§ Exercise instructions
Taking the line that contains "Given: Click the rightmost" as the first, copy exactly every line through the last line of the records, and nothing else.

Excerpts from a dataset
- - - - -
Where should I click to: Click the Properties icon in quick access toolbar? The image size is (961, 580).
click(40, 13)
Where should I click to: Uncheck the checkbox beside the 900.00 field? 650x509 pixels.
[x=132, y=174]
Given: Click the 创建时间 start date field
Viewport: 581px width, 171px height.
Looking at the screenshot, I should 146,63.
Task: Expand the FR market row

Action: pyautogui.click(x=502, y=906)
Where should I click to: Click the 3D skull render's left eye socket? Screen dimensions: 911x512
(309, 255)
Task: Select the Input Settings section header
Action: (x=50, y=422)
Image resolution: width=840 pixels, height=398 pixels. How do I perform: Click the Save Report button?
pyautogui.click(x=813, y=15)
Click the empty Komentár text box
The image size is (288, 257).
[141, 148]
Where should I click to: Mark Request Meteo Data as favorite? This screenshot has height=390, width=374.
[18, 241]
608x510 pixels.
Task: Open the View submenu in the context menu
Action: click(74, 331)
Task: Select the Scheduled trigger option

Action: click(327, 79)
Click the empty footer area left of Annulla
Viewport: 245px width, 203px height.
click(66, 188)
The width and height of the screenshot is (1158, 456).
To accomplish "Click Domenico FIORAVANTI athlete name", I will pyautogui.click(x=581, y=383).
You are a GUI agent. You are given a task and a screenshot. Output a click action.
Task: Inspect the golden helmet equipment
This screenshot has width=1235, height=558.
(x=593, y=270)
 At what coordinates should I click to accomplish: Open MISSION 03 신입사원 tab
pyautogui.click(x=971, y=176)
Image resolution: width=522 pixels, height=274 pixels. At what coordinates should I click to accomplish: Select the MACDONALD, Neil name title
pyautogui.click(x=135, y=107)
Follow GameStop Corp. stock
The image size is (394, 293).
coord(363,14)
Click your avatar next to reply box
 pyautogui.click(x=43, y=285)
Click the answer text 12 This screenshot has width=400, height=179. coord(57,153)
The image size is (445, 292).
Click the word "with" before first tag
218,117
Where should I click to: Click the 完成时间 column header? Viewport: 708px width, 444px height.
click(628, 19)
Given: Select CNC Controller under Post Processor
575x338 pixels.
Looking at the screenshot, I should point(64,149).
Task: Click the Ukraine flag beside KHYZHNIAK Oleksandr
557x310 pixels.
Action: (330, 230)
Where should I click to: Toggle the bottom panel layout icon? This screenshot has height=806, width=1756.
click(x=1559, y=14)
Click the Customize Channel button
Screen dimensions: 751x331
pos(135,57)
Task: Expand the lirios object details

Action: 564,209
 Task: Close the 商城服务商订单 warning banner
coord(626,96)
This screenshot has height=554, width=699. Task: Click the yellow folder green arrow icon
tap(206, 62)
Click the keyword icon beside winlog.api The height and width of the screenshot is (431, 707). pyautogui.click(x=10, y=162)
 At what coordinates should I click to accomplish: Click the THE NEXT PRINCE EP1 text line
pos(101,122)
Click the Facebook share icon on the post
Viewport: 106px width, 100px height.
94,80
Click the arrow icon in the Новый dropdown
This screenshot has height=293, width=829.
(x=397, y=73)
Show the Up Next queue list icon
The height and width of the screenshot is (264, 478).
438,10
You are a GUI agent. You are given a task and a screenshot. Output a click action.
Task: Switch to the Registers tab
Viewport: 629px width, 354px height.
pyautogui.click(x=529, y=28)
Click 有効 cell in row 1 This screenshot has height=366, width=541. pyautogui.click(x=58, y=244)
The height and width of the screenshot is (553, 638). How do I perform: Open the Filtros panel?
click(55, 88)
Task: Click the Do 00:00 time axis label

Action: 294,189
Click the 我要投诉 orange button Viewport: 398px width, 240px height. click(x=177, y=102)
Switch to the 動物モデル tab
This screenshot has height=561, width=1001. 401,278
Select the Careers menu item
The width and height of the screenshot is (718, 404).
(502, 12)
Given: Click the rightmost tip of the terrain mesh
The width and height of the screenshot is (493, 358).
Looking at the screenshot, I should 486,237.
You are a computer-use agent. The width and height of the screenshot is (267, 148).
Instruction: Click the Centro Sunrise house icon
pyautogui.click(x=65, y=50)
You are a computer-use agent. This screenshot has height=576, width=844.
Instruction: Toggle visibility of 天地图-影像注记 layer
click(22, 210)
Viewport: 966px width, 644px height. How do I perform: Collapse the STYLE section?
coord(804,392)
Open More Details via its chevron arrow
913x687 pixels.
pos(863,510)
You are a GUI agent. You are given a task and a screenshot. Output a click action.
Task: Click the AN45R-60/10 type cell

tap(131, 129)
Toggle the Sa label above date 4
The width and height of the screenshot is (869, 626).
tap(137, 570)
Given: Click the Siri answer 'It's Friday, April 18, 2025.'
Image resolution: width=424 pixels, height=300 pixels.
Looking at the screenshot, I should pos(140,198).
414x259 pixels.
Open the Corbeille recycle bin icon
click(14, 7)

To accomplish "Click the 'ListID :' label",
- - - - -
§ Written response
Given: Click the rightmost tip of the terrain mesh
The width and height of the screenshot is (493, 358).
Looking at the screenshot, I should 486,237.
You are a computer-use agent. The width and height of the screenshot is (267, 148).
Instruction: Click the Centro Sunrise house icon
pyautogui.click(x=65, y=50)
You are a computer-use agent. This screenshot has height=576, width=844.
Instruction: Toggle visibility of 天地图-影像注记 layer
click(22, 210)
Viewport: 966px width, 644px height. How do I perform: Collapse the STYLE section?
coord(804,392)
Open More Details via its chevron arrow
913x687 pixels.
pos(863,510)
You are a GUI agent. You are given a task and a screenshot. Output a click action.
Task: Click the AN45R-60/10 type cell

tap(131, 129)
Toggle the Sa label above date 4
The width and height of the screenshot is (869, 626).
tap(137, 570)
Given: Click the Siri answer 'It's Friday, April 18, 2025.'
Image resolution: width=424 pixels, height=300 pixels.
Looking at the screenshot, I should pos(140,198).
414x259 pixels.
Open the Corbeille recycle bin icon
click(14, 7)

To accomplish "Click the 'ListID :' label",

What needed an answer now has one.